The Serious Fraud Office “has opened a formal criminal investigation into the group’s commercial practices,” London- based Glaxo said in a statement late yesterday. “GSK is committed to operating its business to the highest ethical standards and will continue to cooperate fully with the SFO.”
The probe adds to pressure on Glaxo Chief Executive Officer Andrew Witty. Since China began its investigation in June, allegations have surfaced of wrongdoing by company employees in Iraq, Poland, Jordan and Lebanon. The U.S. Justice Department began looking in 2010 into whether Glaxo and several other drugmakers violated a law against bribing officials in foreign countries.
Glaxo won’t comment beyond the statement, David Mawdsley, a spokesman, said by e-mail. He declined to say whether the U.K. probe involves China. The fraud office confirmed in a statement that a criminal investigation is under way, without providing any details.
The investigation may be procedural because any allegation of wrongdoing needs to be investigated, Stephen McGarry, an analyst at Societe Generale in London, said in a report to investors. Glaxo may also be able to escape harsh penalties if it can prove it has strong anti-bribery policies and the actions were committed by rogue employees, he said. Still, the news won’t be good for the stock, he said.
Although “GSK may not have a major financial liability from any U.K. and/or U.S. investigation, the headline alone, especially if the U.S. launches an investigation, may restrain GSK’s share price performance,” McGarry wrote.

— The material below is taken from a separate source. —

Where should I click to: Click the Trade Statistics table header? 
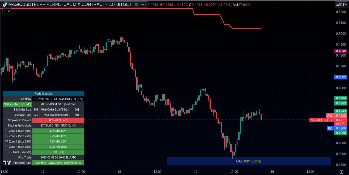(x=43, y=93)
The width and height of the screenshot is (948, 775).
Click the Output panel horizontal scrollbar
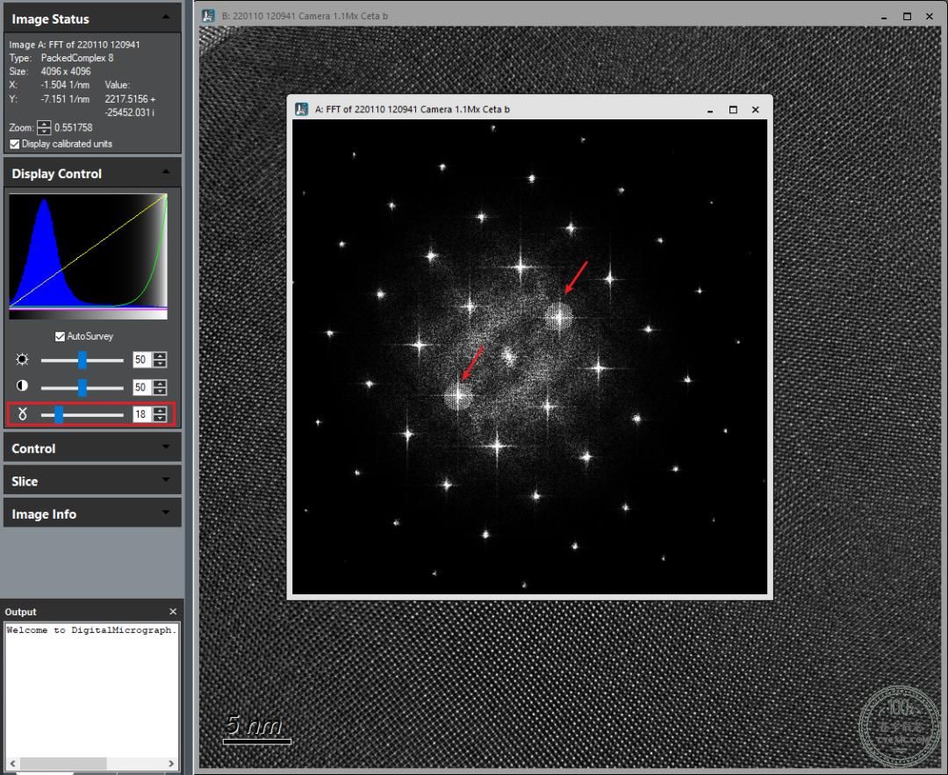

Glaxo fell 1.6 percent to 1,608.50 pence in London trading, its biggest decline since April 30.
Chinese police on May 14 handed a bribery case against Glaxo’s China unit to prosecutors. Mark Reilly, a British national who previously led the unit, allegedly helped set up and expand sales departments that offered the bribes, the Ministry of Public Security said.
Chinese authorities began investigating allegations in June that Glaxo had funneled money through local travel agencies to pay bribes to doctors in return for prescribing its drugs. They detained some executives last year on suspicion of economic crimes involving 3 billion yuan ($480 million) of spurious expenses and trading in sexual favors.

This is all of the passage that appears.